Okyanusların Keşfedilmemiş Kısımları ve Güncel Durum
Okyanusların büyük bir bölümü hâlâ haritalandırılmamış durumda ve bu, bilim insanlarının ilgisini çeken önemli bir konu olmaya devam ediyor. İşte tam da bu noktada, Seabed 2030 gibi projeler devreye girerek, denizlerin derinliklerini keşfetmek ve haritalamak amacıyla yoğun çalışmalar yürütüyor.

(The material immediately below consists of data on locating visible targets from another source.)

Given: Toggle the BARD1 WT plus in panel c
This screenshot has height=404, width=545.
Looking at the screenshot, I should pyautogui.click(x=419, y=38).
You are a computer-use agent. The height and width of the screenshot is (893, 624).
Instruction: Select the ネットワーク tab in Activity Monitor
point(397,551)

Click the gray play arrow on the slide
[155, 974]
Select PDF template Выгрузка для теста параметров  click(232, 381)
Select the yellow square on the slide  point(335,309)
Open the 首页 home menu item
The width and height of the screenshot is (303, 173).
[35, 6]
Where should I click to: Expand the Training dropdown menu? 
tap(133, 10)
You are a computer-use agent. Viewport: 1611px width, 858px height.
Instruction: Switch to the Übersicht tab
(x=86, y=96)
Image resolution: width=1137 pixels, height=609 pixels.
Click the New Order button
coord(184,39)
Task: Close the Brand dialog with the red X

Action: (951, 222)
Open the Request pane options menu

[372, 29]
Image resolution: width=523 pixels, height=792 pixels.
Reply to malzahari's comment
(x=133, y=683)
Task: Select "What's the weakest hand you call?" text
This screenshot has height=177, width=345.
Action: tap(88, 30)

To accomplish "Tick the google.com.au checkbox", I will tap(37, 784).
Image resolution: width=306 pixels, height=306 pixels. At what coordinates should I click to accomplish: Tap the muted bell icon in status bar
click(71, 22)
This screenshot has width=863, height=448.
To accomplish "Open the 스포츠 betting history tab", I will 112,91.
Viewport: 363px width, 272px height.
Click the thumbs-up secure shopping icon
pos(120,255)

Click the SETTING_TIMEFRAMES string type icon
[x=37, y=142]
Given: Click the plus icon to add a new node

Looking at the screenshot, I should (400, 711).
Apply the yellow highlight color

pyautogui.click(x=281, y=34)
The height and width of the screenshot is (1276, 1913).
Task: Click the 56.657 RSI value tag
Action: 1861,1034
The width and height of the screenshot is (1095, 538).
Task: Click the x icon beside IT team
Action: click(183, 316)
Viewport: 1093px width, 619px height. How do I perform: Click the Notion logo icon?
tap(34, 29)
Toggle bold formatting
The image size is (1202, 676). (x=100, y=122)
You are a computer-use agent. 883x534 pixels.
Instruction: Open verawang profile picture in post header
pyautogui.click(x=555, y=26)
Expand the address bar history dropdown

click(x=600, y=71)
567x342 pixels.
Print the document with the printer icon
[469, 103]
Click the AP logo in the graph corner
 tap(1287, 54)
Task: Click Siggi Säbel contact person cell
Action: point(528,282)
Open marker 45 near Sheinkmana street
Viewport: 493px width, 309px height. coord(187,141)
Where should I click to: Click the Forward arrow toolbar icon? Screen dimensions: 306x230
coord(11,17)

Şu anda, okyanus tabanının yalnızca dörtte biri detaylı bir şekilde haritalanabilmiş durumda. Bu oran başlangıçta çok düşük görünse de, 2017 yılına kıyasla önemli bir gelişme kaydedildi. O zamanlar, okyanusların sadece %6’sı haritalanmıştı. Ancak, daha çarpıcı bir veri de mevcut: Yeni araştırmalar, okyanusların çok derin bölgelerinin yüzde 99,999’unun insan gözüyle hiç gözlemlenmediğini ortaya koyuyor. Bu derinlik, deniz seviyesinden 200 metre (656 feet) ve daha aşağısını kapsıyor ve toplam yüzey alanı, gezegenimizin yaklaşık %66’sını oluşturuyor. Buna rağmen, bu alanlar, Dünya üzerindeki en az bilinen ve en az araştırılan bölgelerden biri olarak kalmaya devam ediyor.
Keşif Çabalarının Güncel Durumu ve Zorluklar
Okyanusların bilinmeyen derinliklerini anlamak amacıyla, küresel araştırma ekipleri 14 ülkenin 120 Ekonomik Münhasır Bölgesi (EEZ) ve açık denizlerde toplamda 43.681 farklı su altı keşif seferi gerçekleştirdi. Bu seferler sırasında, araştırmacılar toplamda en fazla 2.130 ile 3.823 kilometrekare (822 ile 1.476 mil kare) deniz tabanını görsel olarak gözlemledi. Bu rakam, toplam okyanus tabanının yalnızca %0,001’ine tekabül ediyor ve bu da bizim ne kadar az bilgiye sahip olduğumuzu gözler önüne seriyor.
Üstelik, bu keşiflerin büyük kısmı, ABD, Japonya ve Yeni Zelanda gibi ülkelerin 370 kilometre uzaklıktaki EEZ’lerinde gerçekleştirildi. Fransa ve Almanya gibi diğer ülkeler ise, toplam keşiflerin %97’sinden fazlasını üstlenmiş durumda. Bu veriler, küresel anlamda deniz tabanını haritalama çalışmalarında büyük bir dengesizlik olduğunu gösteriyor.
Gelecekteki Zorluklar ve Çözüm Önerileri
Mevcut hızla devam edilirse, 100 bin yıl gibi devasa bir zaman diliminde bütün okyanus tabanını detaylı bir şekilde haritalamak mümkün olmayacak. Günümüzde, yılda yalnızca 3 kilometrekare alanın taranabildiği göz önüne alındığında, bu hızın ne kadar yavaş olduğu daha net ortaya çıkıyor. Bu durumda, tüm okyanusları haritalamanın 100.000 yılı aşkın bir zaman alacağı öngörülüyor.
Uzmanlar, bu sorunu çözmek için otomasyon ve yapay zekanın büyük rol oynayabileceğine dikkat çekiyor. Çünkü maliyetleri önemli ölçüde düşürebilecek bu teknolojiler sayesinde, deniz tabanını tarama ve haritalama çalışmaları daha hızlı ve ekonomik hale getirilebilir. Bu bağlamda, deniz tabanını kendi kendine dolaşan, nesneleri tanıyabilen ve kaydedebilen yapay zekalı robotların geliştirilmesi ve kullanılması büyük önem taşıyor.
Gelecek nesillerin, eğer devletler bilimsel araştırmalara ve denizleri keşfetmeye daha fazla kaynak ayırırsa, dünyadaki okyanusların büyük bir kısmını keşfetmiş olma ihtimali de artar. Bu sayede, hem doğal kaynaklar hem de ekosistemler hakkında daha derin bilgiler edinilebilir, ve dünya okyanuslarının sırları büyük oranda ortaya çıkarılabilir.